Para além de outras questões preocupantes constantes da Medida Provisória, essa, em especial, causa certa inquietação sobretudo se se considerar que o juiz (e aqui se encontram compreendidos todos os órgãos do Poder Judiciário), a despeito de participar como sujeito de alguns negócios processuais típicos, a exemplo do saneamento compartilhado (cf. art. 357, § 3.º) e da celebração de calendário processual (cf. art. 191), não é sujeito dos negócios jurídicos processuais atípicos, celebrados a partir da cláusula geral de negociação inserida no art. 190 do CPC/2015, mencionado expressamente pelo já referido § 8.º.

Cuida-se, a princípio, de interpretação literal do próprio art. 190, cujo caput prevê expressamente que as partes podem celebrar negócios processuais se preenchidos alguns requisitos e cujo parágrafo único estabelece que a atuação do juiz está adstrita ao controle de validade em hipóteses relativamente restritas.
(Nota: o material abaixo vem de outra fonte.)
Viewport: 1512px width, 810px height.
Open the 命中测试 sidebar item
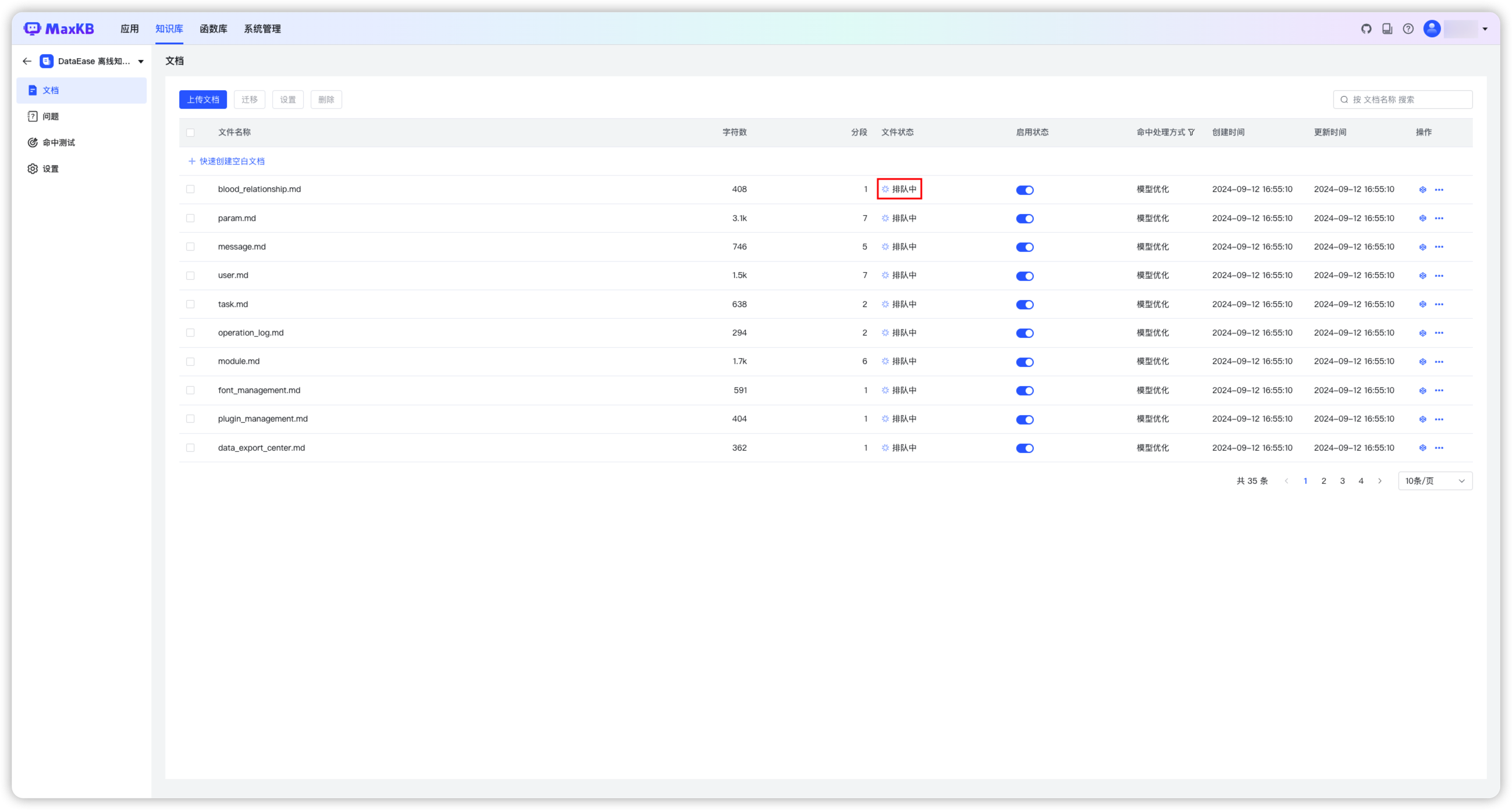point(58,142)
O art. 200, caput, do CPC, aliás, estabelece que os atos das partes (aí incluídos os negócios processuais) produzem efeitos imediatamente, condicionando somente a eficácia da desistência (que nem negócio processual é, a despeito de se tratar de ato processual) à homologação judicial, nos termos do parágrafo único.

O juiz pode, do que se extrai dos dispositivos do Código de Processo Civil pertinentes ao assunto, assim: (i) participar de alguns negócios processuais típicos como sujeito; (ii) controlar a validade do negócio processual em determinadas situações (art. 190, parágrafo único, do CPC/2015); e (iii) apenas aplicar o conteúdo do negócio processual celebrado pelas partes.

É verdade que o juiz deve modificar o procedimento adequando-o às necessidades do conflito de modo a conferir maior efetividade à tutela do direito (art. 139, VI, do CPC/2015), e é verdade, também, que a sua participação em negócios processuais típicos tende a viabilizar uma prestação jurisdicional mais adequada.

Parece temerária, contudo, a autorização para que o Poder Judiciário e a Fazenda Nacional celebrem negócios processuais com fundamento no art. 190 do CPC/2015, conquanto não seja o Poder Judiciário sujeito dessas específicas convenções processuais. E mais: além de possibilitar a celebração de negócios processuais atípicos pelo Poder Judiciário, o art. 19, § 8.º, da Lei n. 10.522/2002, com redação dada pela MP, exclui da negociação a parte que litiga com a Fazenda Pública, o que desvirtua completamente a finalidade do instituto, que é tornar o processo e o procedimento mais adequados à cada lide, de acordo com suas especificidades.

A intenção do dispositivo, por outro lado, ao que tudo indica, é oferecer à Fazenda Nacional ferramentas para o gerenciamento dos seus processos, sem qualquer participação da parte contrária.

O § 8.º, parece correto afirmar, viola o próprio art. 190 na medida em que suprime a manifestação de vontade (elemento nuclear do suporte fático dos negócios jurídicos em geral) de um dos verdadeiros sujeitos dos negócios jurídicos processuais atípicos, o que, repita-se, esvazia o propósito do instituto.

Isso não significa que a Fazenda Nacional não possa celebrar negócios processuais com esteio no art. 190. O parecer apresentado pela Comissão Mista da Medida Provisória n. 881/2019, divulgado no dia 11.07.2019, inclusive, recomenda a inserção de um § 9.º, o qual dispõe que “Sem prejuízo do disposto no § 8º, a Procuradoria Geral da Fazenda Nacional regulamentará a celebração de negócios jurídicos processuais em seu âmbito de atuação, inclusive na cobrança administrativa ou judicial da dívida ativa da União”.

É extremamente desejável que a Fazenda Pública, em todos os níveis, celebre negócios processuais com vistas a uma prestação jurisdicional mais justa, adequada e eficaz, com maior razão porque trata-se da maior litigante do país. A negociação, todavia, deve ocorrer com seu oponente, e não com o Poder Judiciário, sobretudo de modo exclusivo.

Nida Saleh Hatoum é advogada, e Mestre em Direito Negocial pela Universidade Estadual de Londrina.